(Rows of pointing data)

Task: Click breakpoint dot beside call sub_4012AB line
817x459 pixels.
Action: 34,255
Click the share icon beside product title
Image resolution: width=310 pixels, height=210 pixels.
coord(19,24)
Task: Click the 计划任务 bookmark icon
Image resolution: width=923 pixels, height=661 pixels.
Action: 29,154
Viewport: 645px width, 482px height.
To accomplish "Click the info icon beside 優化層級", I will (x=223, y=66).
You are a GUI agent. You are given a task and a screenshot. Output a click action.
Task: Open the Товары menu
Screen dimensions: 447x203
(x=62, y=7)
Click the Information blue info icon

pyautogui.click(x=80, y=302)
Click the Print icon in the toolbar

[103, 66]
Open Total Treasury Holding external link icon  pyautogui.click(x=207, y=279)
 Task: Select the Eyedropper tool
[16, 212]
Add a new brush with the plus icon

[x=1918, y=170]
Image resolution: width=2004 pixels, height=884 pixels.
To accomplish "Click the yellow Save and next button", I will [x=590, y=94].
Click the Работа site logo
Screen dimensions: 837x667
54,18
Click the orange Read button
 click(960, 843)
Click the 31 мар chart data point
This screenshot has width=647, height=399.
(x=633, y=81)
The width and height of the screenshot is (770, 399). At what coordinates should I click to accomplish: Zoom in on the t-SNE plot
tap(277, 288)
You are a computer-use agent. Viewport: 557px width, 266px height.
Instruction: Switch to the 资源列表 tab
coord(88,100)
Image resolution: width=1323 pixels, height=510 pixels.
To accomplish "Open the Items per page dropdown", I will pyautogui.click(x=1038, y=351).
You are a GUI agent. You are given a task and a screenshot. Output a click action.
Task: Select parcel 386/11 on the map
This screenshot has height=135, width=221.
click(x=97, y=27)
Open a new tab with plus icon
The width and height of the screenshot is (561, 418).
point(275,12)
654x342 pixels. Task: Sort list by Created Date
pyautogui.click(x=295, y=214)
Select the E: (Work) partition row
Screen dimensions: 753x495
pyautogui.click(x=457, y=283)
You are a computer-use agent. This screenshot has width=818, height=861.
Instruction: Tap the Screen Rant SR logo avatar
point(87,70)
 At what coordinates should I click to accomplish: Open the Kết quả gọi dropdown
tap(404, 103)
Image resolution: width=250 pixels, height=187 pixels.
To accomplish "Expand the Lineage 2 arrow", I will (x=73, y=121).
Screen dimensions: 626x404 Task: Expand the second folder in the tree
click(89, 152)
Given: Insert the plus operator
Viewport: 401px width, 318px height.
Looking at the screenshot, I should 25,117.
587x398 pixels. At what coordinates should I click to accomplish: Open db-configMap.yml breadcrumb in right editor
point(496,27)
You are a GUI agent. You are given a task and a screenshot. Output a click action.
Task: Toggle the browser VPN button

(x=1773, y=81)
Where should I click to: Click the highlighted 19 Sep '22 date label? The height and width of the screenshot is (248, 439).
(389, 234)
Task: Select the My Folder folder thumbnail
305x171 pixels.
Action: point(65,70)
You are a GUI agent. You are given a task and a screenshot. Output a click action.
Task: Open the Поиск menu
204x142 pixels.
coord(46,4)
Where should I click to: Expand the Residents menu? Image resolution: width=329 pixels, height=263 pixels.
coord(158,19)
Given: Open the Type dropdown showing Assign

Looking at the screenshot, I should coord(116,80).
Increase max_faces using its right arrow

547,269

▶ _SET EXERCISE_: Rewrite these lines as a numbered list, omitting any blank lines.

▶ _TASK ANSWER_:
1. Task: Click breakpoint dot beside call sub_4012AB line
2. 817x459 pixels.
3. Action: 34,255
4. Click the share icon beside product title
5. Image resolution: width=310 pixels, height=210 pixels.
6. coord(19,24)
7. Task: Click the 计划任务 bookmark icon
8. Image resolution: width=923 pixels, height=661 pixels.
9. Action: 29,154
10. Viewport: 645px width, 482px height.
11. To accomplish "Click the info icon beside 優化層級", I will (x=223, y=66).
12. You are a GUI agent. You are given a task and a screenshot. Output a click action.
13. Task: Open the Товары menu
14. Screen dimensions: 447x203
15. (x=62, y=7)
16. Click the Information blue info icon
17. pyautogui.click(x=80, y=302)
18. Click the Print icon in the toolbar
19. [103, 66]
20. Open Total Treasury Holding external link icon  pyautogui.click(x=207, y=279)
21.  Task: Select the Eyedropper tool
22. [16, 212]
23. Add a new brush with the plus icon
24. [x=1918, y=170]
25. Image resolution: width=2004 pixels, height=884 pixels.
26. To accomplish "Click the yellow Save and next button", I will [x=590, y=94].
27. Click the Работа site logo
28. Screen dimensions: 837x667
29. 54,18
30. Click the orange Read button
31.  click(960, 843)
32. Click the 31 мар chart data point
33. This screenshot has width=647, height=399.
34. (x=633, y=81)
35. The width and height of the screenshot is (770, 399). At what coordinates should I click to accomplish: Zoom in on the t-SNE plot
36. tap(277, 288)
37. You are a computer-use agent. Viewport: 557px width, 266px height.
38. Instruction: Switch to the 资源列表 tab
39. coord(88,100)
40. Image resolution: width=1323 pixels, height=510 pixels.
41. To accomplish "Open the Items per page dropdown", I will pyautogui.click(x=1038, y=351).
42. You are a GUI agent. You are given a task and a screenshot. Output a click action.
43. Task: Select parcel 386/11 on the map
44. This screenshot has height=135, width=221.
45. click(x=97, y=27)
46. Open a new tab with plus icon
47. The width and height of the screenshot is (561, 418).
48. point(275,12)
49. 654x342 pixels. Task: Sort list by Created Date
50. pyautogui.click(x=295, y=214)
51. Select the E: (Work) partition row
52. Screen dimensions: 753x495
53. pyautogui.click(x=457, y=283)
54. You are a computer-use agent. This screenshot has width=818, height=861.
55. Instruction: Tap the Screen Rant SR logo avatar
56. point(87,70)
57.  At what coordinates should I click to accomplish: Open the Kết quả gọi dropdown
58. tap(404, 103)
59. Image resolution: width=250 pixels, height=187 pixels.
60. To accomplish "Expand the Lineage 2 arrow", I will (x=73, y=121).
61. Screen dimensions: 626x404 Task: Expand the second folder in the tree
62. click(89, 152)
63. Given: Insert the plus operator
64. Viewport: 401px width, 318px height.
65. Looking at the screenshot, I should 25,117.
66. 587x398 pixels. At what coordinates should I click to accomplish: Open db-configMap.yml breadcrumb in right editor
67. point(496,27)
68. You are a GUI agent. You are given a task and a screenshot. Output a click action.
69. Task: Toggle the browser VPN button
70. (x=1773, y=81)
71. Where should I click to: Click the highlighted 19 Sep '22 date label? The height and width of the screenshot is (248, 439).
72. (389, 234)
73. Task: Select the My Folder folder thumbnail
74. 305x171 pixels.
75. Action: point(65,70)
76. You are a GUI agent. You are given a task and a screenshot. Output a click action.
77. Task: Open the Поиск menu
78. 204x142 pixels.
79. coord(46,4)
80. Where should I click to: Expand the Residents menu? Image resolution: width=329 pixels, height=263 pixels.
81. coord(158,19)
82. Given: Open the Type dropdown showing Assign
83. Looking at the screenshot, I should coord(116,80).
84. Increase max_faces using its right arrow
85. 547,269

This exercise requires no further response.